Background: Kidney transplantation in HIV-infected patients is characterized by a concerning high rate of allograft rejections. The etiological mechanisms leading to this increased immunoreactivity are still unknown. Maraviroc is a new antiretroviral agent that has been associated with immunomodulatory proprieties; therefore, its use may be a promising strategy to minimize the rate of rejections in HIV-infected kidney transplant (KT) recipients.
Methods: We conducted a retrospective study in our cohort of HIV-KT recipients with the aim to explore the effects of maraviroc in reducing the risk of graft rejection.

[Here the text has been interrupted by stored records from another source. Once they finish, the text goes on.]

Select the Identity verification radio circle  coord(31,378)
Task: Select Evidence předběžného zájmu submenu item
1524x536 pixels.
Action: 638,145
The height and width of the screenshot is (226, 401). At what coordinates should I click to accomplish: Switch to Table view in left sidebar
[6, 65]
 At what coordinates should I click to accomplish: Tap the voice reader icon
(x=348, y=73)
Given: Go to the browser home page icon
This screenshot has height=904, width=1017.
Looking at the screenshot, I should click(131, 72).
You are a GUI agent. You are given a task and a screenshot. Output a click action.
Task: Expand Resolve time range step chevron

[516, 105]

Results: Twenty-two HIV-infected KT recipients predominantly of Caucasian origin (86%) and with a median age of 49 (IQR, 51.9-42.2) years were evaluated. Ten HIV-infected patients were treated with maraviroc and 12 with a maraviroc-free antiretroviral regimen. After a median follow-up of 3.01 years, half of the maraviroc-treated patients (n = 5) developed seven episodes of graft rejection, most of them were T cell-mediated rejections (85.7%). Five episodes were recorded in the maraviroc-free group. The difference in the rate of graft rejections was not statistically significant (P = .23).
Conclusions: The administration of maraviroc was ineffective in preventing graft rejections in our cohort of patients.
Keywords: C-C chemokine receptor 5; HIV; antiretroviral therapy; kidney transplantation; maraviroc; rejection.
© 2020 John Wiley & Sons A/S. Published by John Wiley & Sons Ltd.